Selected extract:

This issue is jammed with content, and I love how articles refer to articles from previous issues. An article about pawpaws, Happy Bee tidbits, a Q&A on rabbits and hares, Nature Club News featuring a kid-made wildlife quilt and…

There was no alphabet entry in the special Canada issue, although there was a lynx and a Lansdowne in it.

Ranger Rick’s Wild Alphabet had quite an impressive kavalkade of “k” animals, with more striking images of the kinkajou, kiwi, krait, and koran! Ranger Rick and His friends appear in their monthly tale, again by the sea, again featuring a sea turtle, and this time with the gulls mentioned in other issues appearing as menaces to baby turtles! The theme of gulls in Ranger Rick stories needs to be examined.

Anatomy of the many-chambered nautilus

The issue’s highlight might be the dense, almost poetic description of the life of the Nautilus, “Sailor of the South Pacific. Maker of fine castles. Mighty Mollusk.” And the word, “nacre,” what a word the be reminded of. On to some games and crafts, and this most memorable of jokes:

Q. How do two octopuses walk along the beach? A. Arm in arm, in arm, in arm, in arm, in arm, in arm, in arm.

Material provided:
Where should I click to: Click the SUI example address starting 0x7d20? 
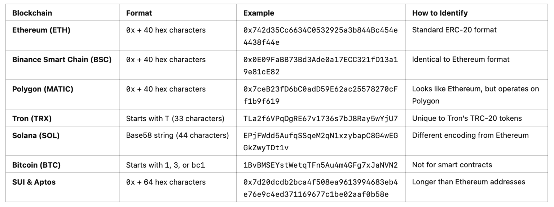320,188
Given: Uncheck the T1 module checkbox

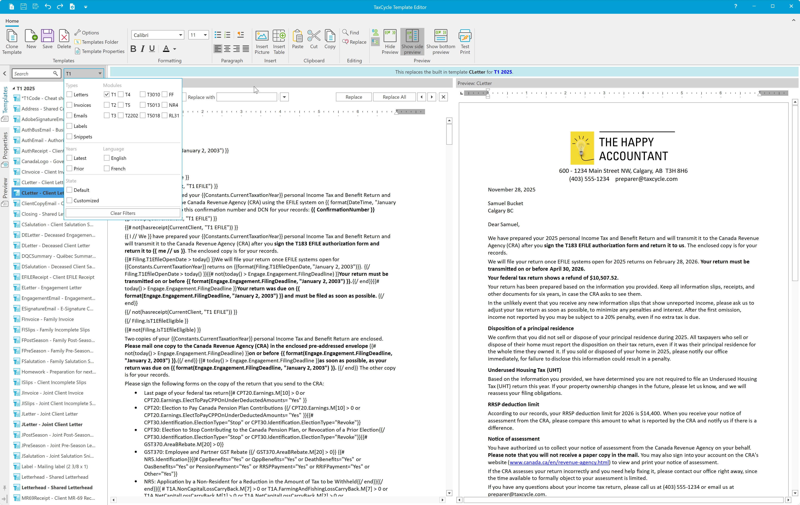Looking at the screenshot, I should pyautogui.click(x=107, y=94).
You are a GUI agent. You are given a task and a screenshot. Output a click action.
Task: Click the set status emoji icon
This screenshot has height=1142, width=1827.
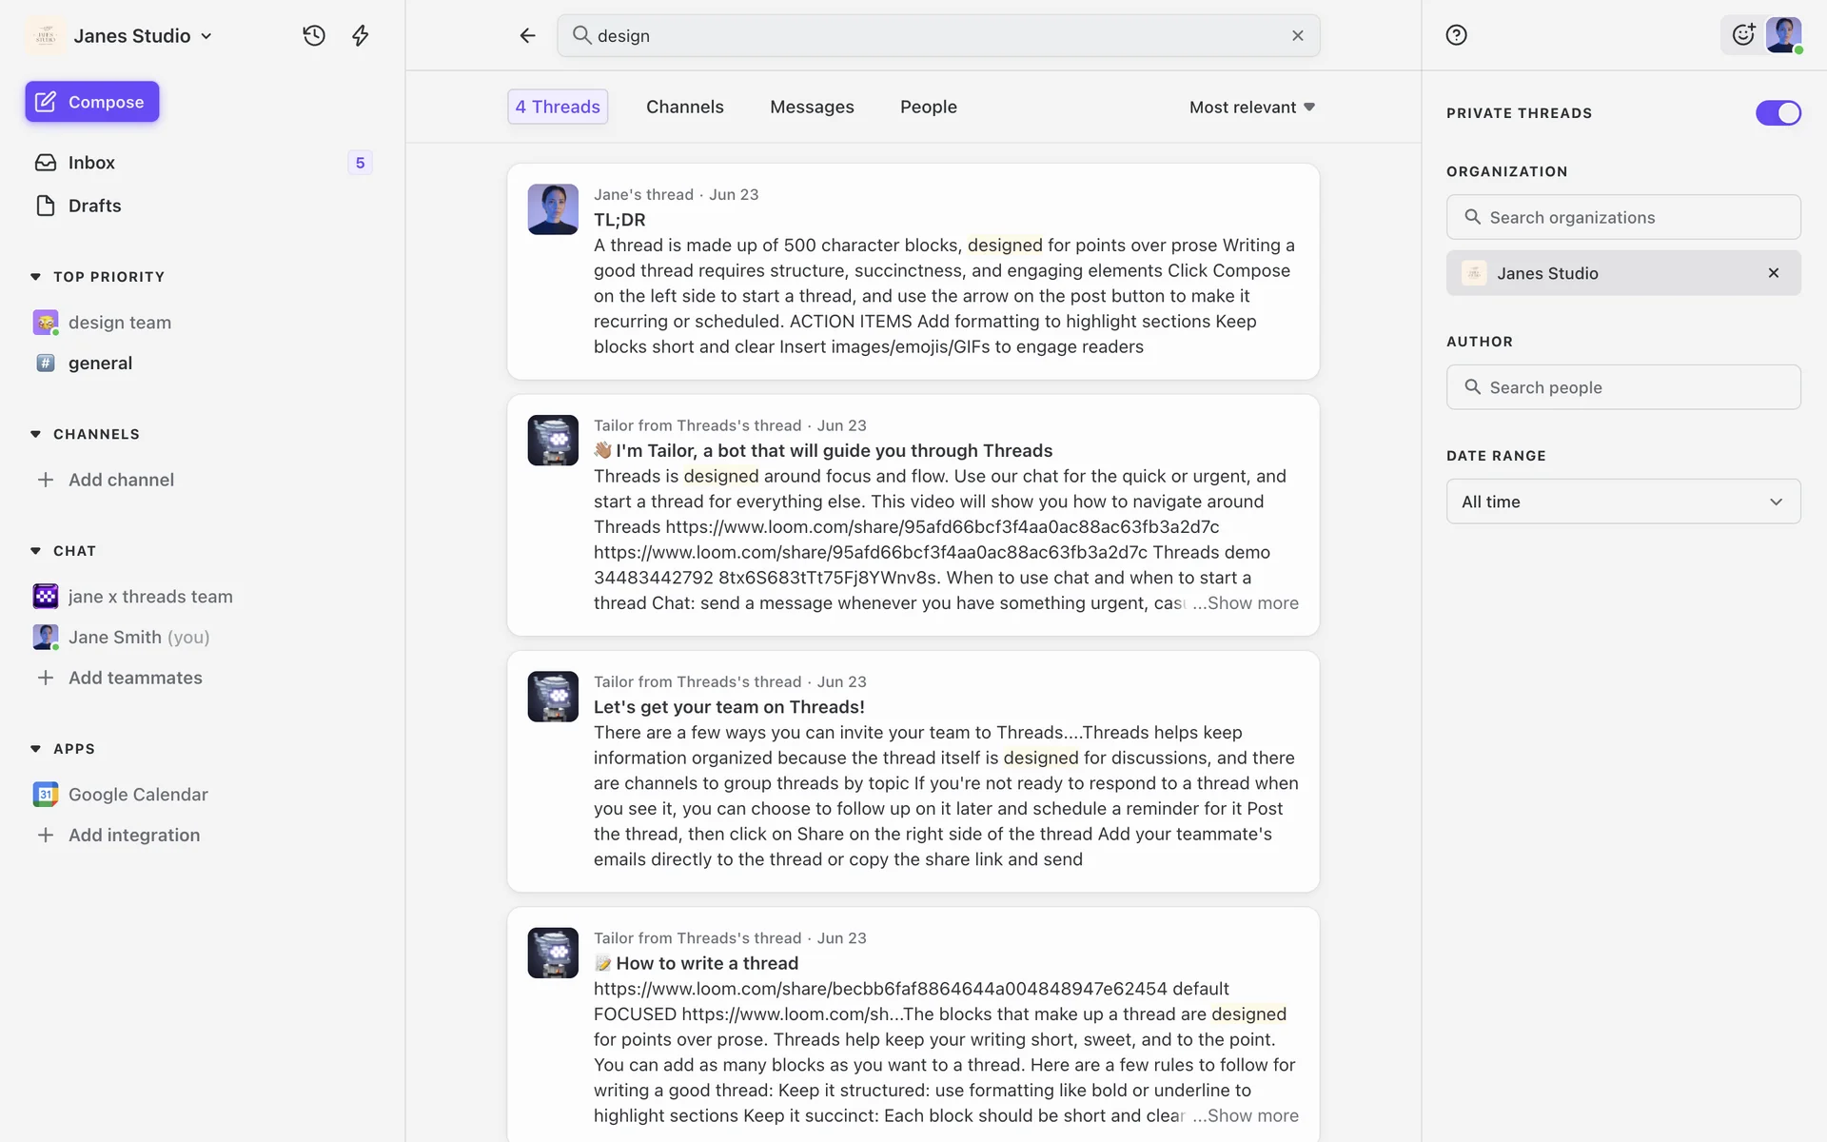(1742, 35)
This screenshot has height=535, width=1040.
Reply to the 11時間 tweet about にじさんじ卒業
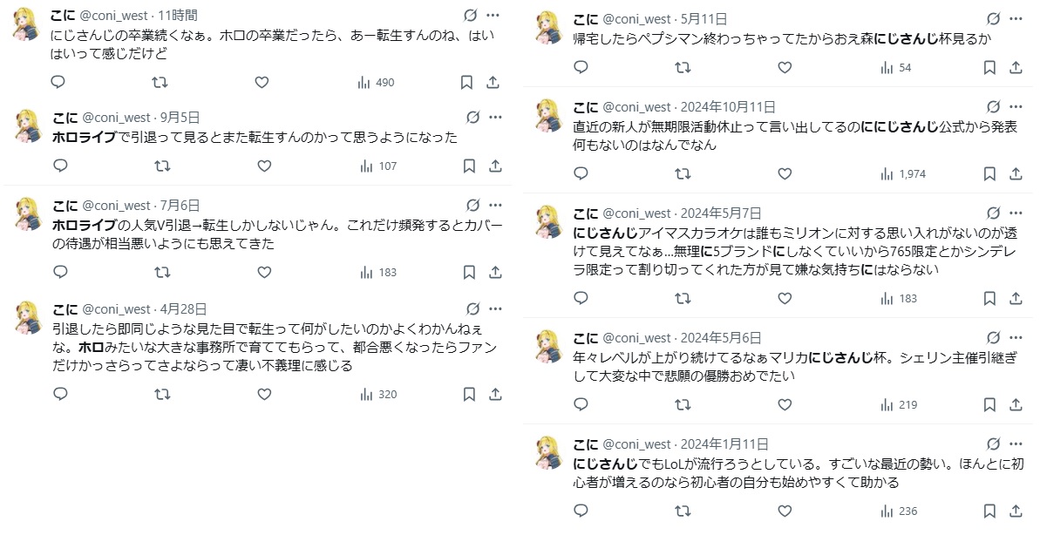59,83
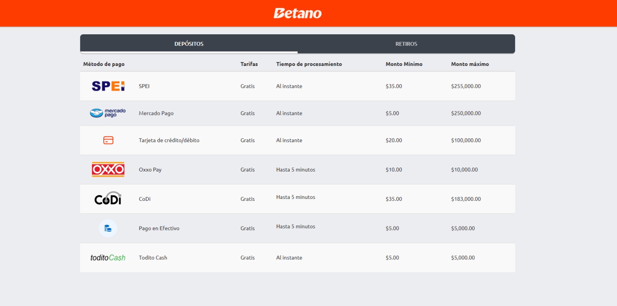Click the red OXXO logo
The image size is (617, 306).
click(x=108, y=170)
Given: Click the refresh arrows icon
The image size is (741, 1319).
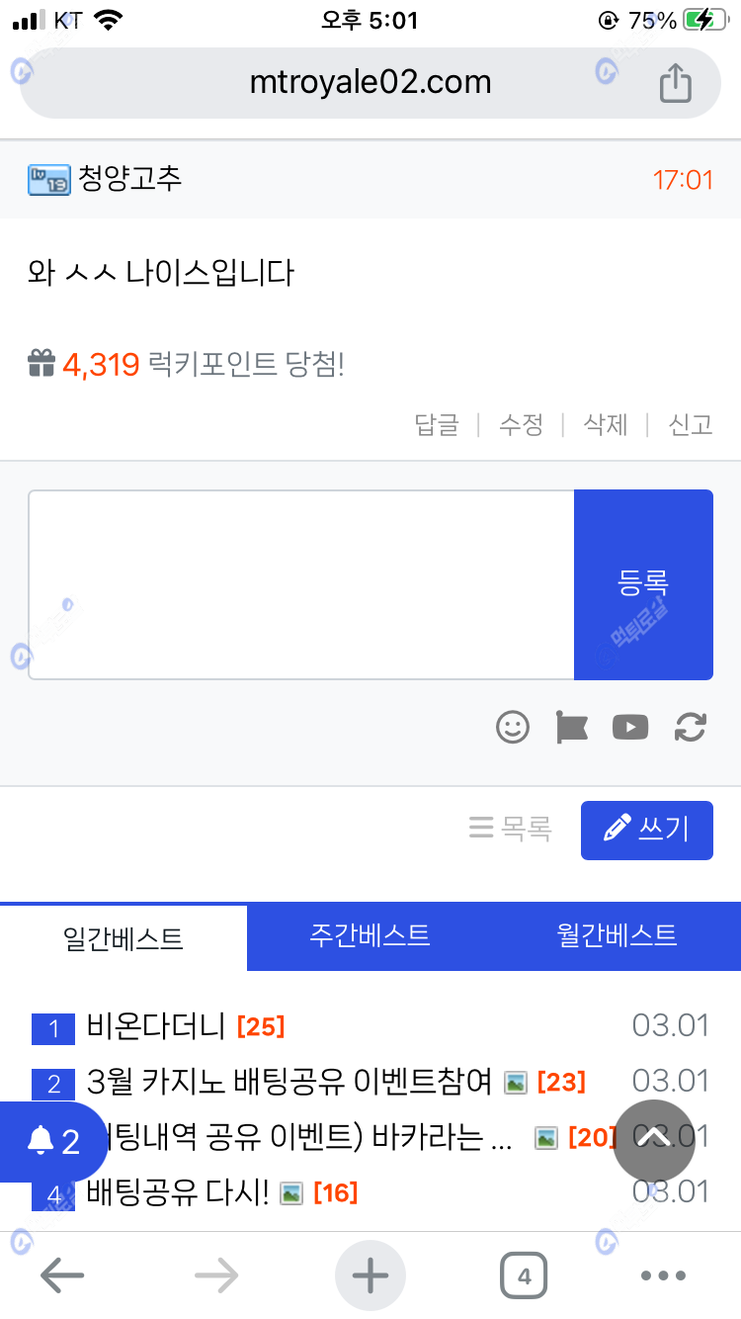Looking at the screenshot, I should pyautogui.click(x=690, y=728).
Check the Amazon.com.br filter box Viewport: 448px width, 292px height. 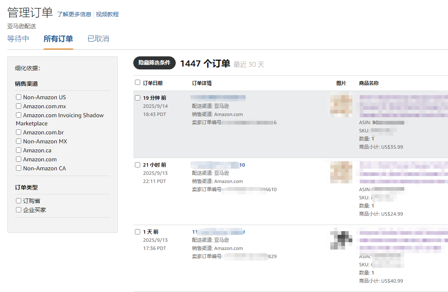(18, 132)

Goals:
• A. Name every "k" animal that the Ranger Rick issue review lists from the Wild Alphabet feature.
• B. Continue the Ranger Rick issue review from the point after the octopus joke, with a few more sentences in the same voice.

Responses per task:
• A. kinkajou, kiwi, krait, koran

• B.
Speed is a key. Who was the grand prize winner? The Spine-tailed Swift, aka White-throated Needletail, aka Needle-tailed Swift, aka Hirundapas caudacutus at 106 mph (170 kph).

The issue winds up with the above and a chickadee Q&A from readers with a special story from one girl and her dad and a bold Black-capped Chickadee named Chico. Never underestimate the power of squeaky noises and seed in drawing a chickadee close! This is followed by an article celebrating its varied vocalizations.

And the back cover is a close-up of a horsefly’s rainbow-striped eyes. With its usual combination of fun and learning, a sentence asks readers how many striped animals they can find in this issue, encouraging a re-scan of what they’ve just read. Brilliant photo and caption.

Well, that’s it for this visit to a trio of National Wildlife Federation (NWF) Ranger Ricks from long ago. I have re-subscribed to see how much things have changed or (I vainly hope) stayed the same, so there may be more to come!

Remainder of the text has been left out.